• [Your objective] From the listing below, pull out all lines with "profile" in them.

• [Provided records]
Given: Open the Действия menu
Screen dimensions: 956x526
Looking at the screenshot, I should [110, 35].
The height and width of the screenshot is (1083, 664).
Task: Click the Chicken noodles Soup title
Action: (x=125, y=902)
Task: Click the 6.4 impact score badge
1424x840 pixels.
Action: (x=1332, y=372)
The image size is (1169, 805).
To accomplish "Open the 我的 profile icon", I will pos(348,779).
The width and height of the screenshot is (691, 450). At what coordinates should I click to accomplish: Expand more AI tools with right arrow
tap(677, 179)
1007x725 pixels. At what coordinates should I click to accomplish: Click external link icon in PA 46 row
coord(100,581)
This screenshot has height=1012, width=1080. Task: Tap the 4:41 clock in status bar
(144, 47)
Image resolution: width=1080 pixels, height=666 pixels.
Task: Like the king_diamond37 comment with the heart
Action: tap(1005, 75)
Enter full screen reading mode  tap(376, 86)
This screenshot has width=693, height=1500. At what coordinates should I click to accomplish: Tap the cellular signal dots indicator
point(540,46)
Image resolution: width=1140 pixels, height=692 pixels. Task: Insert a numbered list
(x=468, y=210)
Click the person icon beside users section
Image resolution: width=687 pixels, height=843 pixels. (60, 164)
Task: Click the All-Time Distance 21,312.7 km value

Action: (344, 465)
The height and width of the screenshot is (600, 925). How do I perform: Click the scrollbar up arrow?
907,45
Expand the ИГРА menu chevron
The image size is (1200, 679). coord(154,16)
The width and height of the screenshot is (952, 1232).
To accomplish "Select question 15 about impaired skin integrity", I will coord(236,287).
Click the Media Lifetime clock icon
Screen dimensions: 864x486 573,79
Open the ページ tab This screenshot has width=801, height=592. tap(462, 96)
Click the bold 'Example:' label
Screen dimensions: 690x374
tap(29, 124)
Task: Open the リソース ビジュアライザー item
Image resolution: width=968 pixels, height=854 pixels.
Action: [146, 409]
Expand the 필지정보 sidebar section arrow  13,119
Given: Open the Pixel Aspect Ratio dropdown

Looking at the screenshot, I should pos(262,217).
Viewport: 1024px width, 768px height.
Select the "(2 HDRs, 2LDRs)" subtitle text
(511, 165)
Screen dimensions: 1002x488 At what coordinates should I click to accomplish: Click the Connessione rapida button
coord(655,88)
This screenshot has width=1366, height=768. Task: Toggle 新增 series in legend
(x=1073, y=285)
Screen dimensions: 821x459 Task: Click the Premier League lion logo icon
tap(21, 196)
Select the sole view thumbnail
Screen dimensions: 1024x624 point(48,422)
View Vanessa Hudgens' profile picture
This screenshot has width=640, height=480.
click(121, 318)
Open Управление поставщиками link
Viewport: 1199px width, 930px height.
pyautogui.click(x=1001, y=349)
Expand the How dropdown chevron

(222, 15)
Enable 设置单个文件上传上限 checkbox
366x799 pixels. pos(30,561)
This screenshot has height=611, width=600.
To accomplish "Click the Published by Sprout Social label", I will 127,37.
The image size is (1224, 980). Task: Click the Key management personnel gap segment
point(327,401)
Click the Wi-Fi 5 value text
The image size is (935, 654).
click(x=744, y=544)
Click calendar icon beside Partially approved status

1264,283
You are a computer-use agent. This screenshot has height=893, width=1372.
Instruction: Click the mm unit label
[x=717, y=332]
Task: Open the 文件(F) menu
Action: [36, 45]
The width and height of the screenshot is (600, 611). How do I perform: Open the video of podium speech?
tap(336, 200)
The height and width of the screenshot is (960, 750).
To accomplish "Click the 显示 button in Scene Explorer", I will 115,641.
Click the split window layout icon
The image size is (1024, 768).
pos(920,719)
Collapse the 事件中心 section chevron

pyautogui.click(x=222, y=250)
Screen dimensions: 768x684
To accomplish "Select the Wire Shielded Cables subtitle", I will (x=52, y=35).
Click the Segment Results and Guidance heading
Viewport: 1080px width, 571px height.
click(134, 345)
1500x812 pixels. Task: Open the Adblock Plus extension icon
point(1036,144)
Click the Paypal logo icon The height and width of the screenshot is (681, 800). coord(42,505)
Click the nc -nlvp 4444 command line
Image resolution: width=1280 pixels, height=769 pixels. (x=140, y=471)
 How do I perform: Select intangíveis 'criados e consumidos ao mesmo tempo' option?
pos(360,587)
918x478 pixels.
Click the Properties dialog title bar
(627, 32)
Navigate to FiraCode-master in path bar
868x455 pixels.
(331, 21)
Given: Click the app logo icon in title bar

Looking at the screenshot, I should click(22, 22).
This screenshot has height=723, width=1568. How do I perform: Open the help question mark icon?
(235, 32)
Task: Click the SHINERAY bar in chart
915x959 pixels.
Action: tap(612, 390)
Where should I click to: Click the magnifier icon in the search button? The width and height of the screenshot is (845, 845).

• [Your response]
To accomplish "Open the 我的 profile icon", I will pos(348,779).
View Vanessa Hudgens' profile picture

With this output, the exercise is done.